表２のデータは、インスリン前駆体の収量は、核酸分子中のシグナルペプチドのみの最適化によって１．５倍に増加し、インスリン前駆体遺伝子のみの最適化によって２．２５倍に増加したことを示している。一方、インスリン前駆体の収量は、シグナルペプチドおよびインスリン前駆体遺伝子の両方を最適化した場合には２．７５倍に増加した。したがって、コドン最適化によって、インスリン前駆体の発現レベルを１．５〜２．７５倍に増加することができる。

Claims

一般式：
５’−（ＰＳ）_ａ−（ＳＰ）_ｂ−（ＬＳ）_ｃ−ＧＥ−（Ｐ’Ｓ）_ｄ−３’
［式中、
ＰＳはプロセシング部位をコードする核酸分子であり、ａは０または１であり；
ＳＰはシグナルペプチドをコードする核酸分子であり、ｂは０または１であり；
ＬＳはスペーサーペプチドをコードする核酸分子であり、ｃは０または１であり；
ＧＥは関心のポリペプチドをコードする核酸分子であり；
Ｐ’Ｓはプロセシング部位をコードする核酸分子であり、ｄは０または１であり：
シグナルペプチドをコードする核酸分子は、配列番号１で示される配列を含む］
で示される分子または構造を含む核酸分子。
一般式：
５’−（ＰＳ）_ａ−（ＳＰ）_ｂ−（ＬＳ）_ｃ−ＧＥ−（Ｐ’Ｓ）_ｄ−３’
［式中、
ＰＳはプロセシング部位をコードする核酸分子であり、ａは０または１であり；
ＳＰはシグナルペプチドをコードする核酸分子であり、ｂは１であり；
ＬＳはスペーサーペプチドをコードする核酸分子であり、ｃは０または１であり；
ＧＥはヒトインスリンアナログ前駆体ポリペプチドをコードする核酸分子であり；
Ｐ’Ｓはプロセシング部位をコードする核酸分子であり、ｄは０または１であり；
ヒトインスリンアナログ前駆体ポリペプチドをコードする核酸分子は、配列番号３で示される配列を含む］
で示される分子または構造を含む核酸分子。
関心のポリペプチドがヒトインスリンアナログ前駆体であり、ヒトインスリンアナログ前駆体をコードする核酸分子が、配列番号４で示されるアミノ酸配列をコードする核酸分子を含み、好ましくは配列番号３で示される核酸配列を含む、請求項１に記載の核酸分子。

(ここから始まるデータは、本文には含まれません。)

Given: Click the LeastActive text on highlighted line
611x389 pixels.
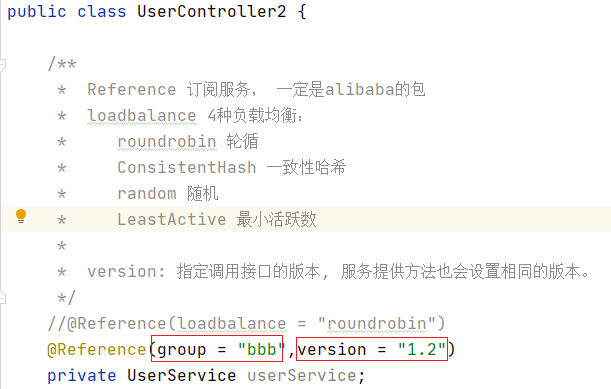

シグナルペプチドをコードする核酸分子が、配列番号２で示されるアミノ酸配列をコードする核酸分子を含み、好ましくは配列番号１または配列番号１２で示される核酸配列を含む、請求項２に記載の核酸分子。
ヒトインスリンアナログ前駆体をコードする核酸分子が、配列番号３の位置８８〜９６において置換を含み、好ましくはＧＣＣＧＣＴＡＡＧ、ＧＣＴＧＣＣＡＡＧ、ＧＣＴＧＣＴＡＡＡまたはＧＣＣＧＣＣＡＡＧで置換されている、請求項２〜４のいずれかに記載の核酸分子。
スペーサーペプチドのアミノ酸配列がＥＥＧＥＰＫ（Ｇｌｕ−Ｇｌｕ−Ｇｌｙ−Ｇｌｕ−Ｐｒｏ−Ｌｙｓ）を含み、好ましくは、スペーサーペプチドをコードする核酸分子が配列番号５で示される配列を含む、請求項１〜５のいずれかに記載の核酸分子。
配列番号１、配列番号３、配列番号６、配列番号８、配列番号１３および配列番号１５からなる群から選択される任意の１つを含むか、配列番号１、配列番号３、配列番号６、配列番号８、配列番号１３および配列番号１５からなる群から選択される任意の１つからなる、請求項１〜６のいずれかに記載の核酸分子。
プロセシング部位が制限酵素部位であり、好ましくは、ＰＳがＥｃｏＲＩ制限酵素部位をコードする核酸分子であり、および／またはＰ’ＳがＮｏｔＩ制限酵素部位をコードする核酸分子である、請求項１〜７のいずれかに記載の核酸分子。
請求項１〜８のいずれかに記載の核酸分子を含む、好ましくは真核生物発現ベクターまたは原核生物発現ベクターである、ベクター。
請求項１〜８のいずれかに記載の核酸分子および／または請求項９に記載のベクターを含む、好ましくは酵母、より好ましくはピキア・パストリス（Pichia Pastoris）である、宿主細胞。
請求項１〜８のいずれかに記載の核酸分子、請求項９に記載のベクターおよび／または請求項１０に記載の宿主細胞を使用することを含む、ヒトインスリンアナログを生産する方法。
１）ヒトインスリンアナログ前駆体を発現させるステップ；および
２）ステップ１）で得たヒトインスリンアナログ前駆体を酵素分解することにより、ヒトインスリンアナログを得るステップ
をさらに含む、請求項１１に記載の方法。
ヒトインスリンアナログが、Ｂ３０を欠失するヒトインスリンであり、および／またはヒトインスリンアナログがさらにアシル化基で置換され、好ましくは位置Ｂ２９のリジンがアシル化基で置換され、より好ましくは置換による生成物が、リジンＢ２９（Ｎ^ε−（Ｎ^α−ヘキサデカン脂肪二酸−Ｌ−リジン−Ｎ^ε−オキソブチリル））デス（Ｂ３０）ヒトインスリンである、請求項１１または１２に記載の方法。